Selected text:
-- BEGIN --

Indonesian consumers lack legal protection
Indonesian consumers lack legal protection
JAKARTA (JP): Indonesian consumers do not have legal
protection from abuses by producers, the Indonesian Consumers
Foundation said.
Reviewing the outgoing 1995, the foundation named PT Telkom,
the state telecommunications company, as this year's biggest
violator of consumer rights.
The foundation said that of the 904 complaints it received
during the year, 143 concerned the services supplied by Telkom,
which has a virtual monopoly in domestic telecommunications.
Other major complaints concerned food and beverages,
transportation services, advertising and raffles, electricity
supply, housing, electronic goods, clean water supplies and
banking and post office services, the foundation said in a
statement.
According to the statement, which is signed by the
foundation's chairperson, Zumrotin K. Susilo, there is a strong
need for political and legal recognition to protect consumers in
Indonesia.
The foundation proposed that Indonesia uphold the principles
of a "people's economy", a system that sides more with the
people.

-- END --

Data shown:
-- BEGIN --

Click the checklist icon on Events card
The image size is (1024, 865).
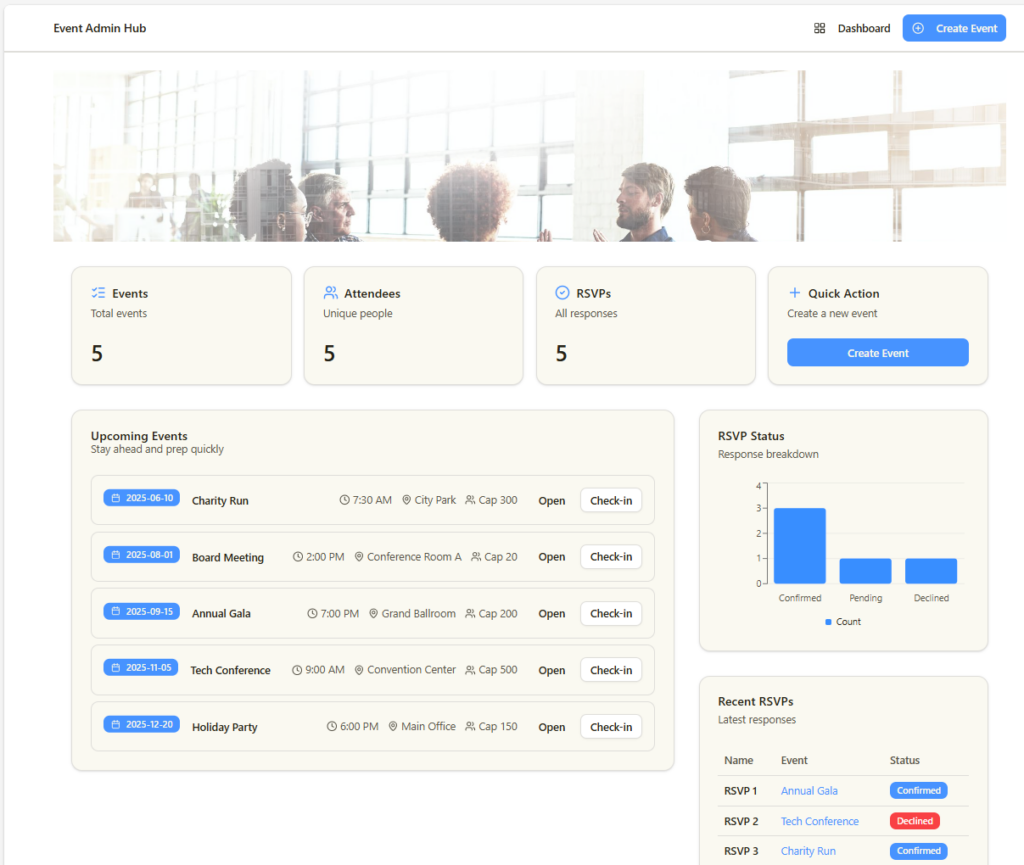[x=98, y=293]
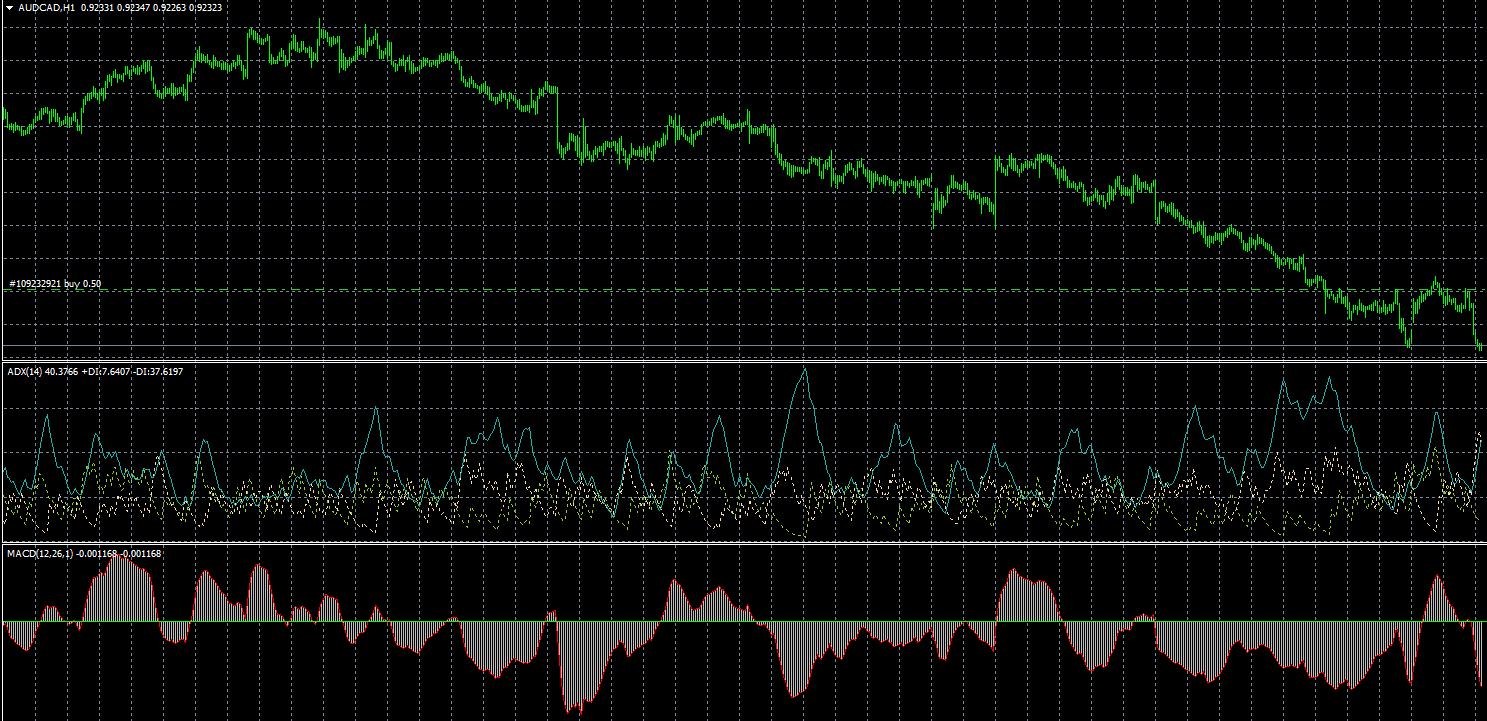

-- END --

Stated task 1:
Answer these questions from the article on Indonesian consumers:
(a) How many complaints did the foundation receive during the year?
(b) Who signed the foundation's statement?
(c) What principles did the foundation propose that Indonesia uphold?
Stated task 2: Rewrite the article on Indonesian consumers starting with "Reviewing the outgoing" and going on through "in domestic telecommunications.", putting "near-total monopoly" in place of "virtual monopoly".

Full output 1:
(a) 904.
(b) Zumrotin K. Susilo, the foundation's chairperson.
(c) The principles of a "people's economy," a system that sides more with the people.

Full output 2:
Reviewing the outgoing 1995, the foundation named PT Telkom,
the state telecommunications company, as this year's biggest
violator of consumer rights.
The foundation said that of the 904 complaints it received
during the year, 143 concerned the services supplied by Telkom,
which has a near-total monopoly in domestic telecommunications.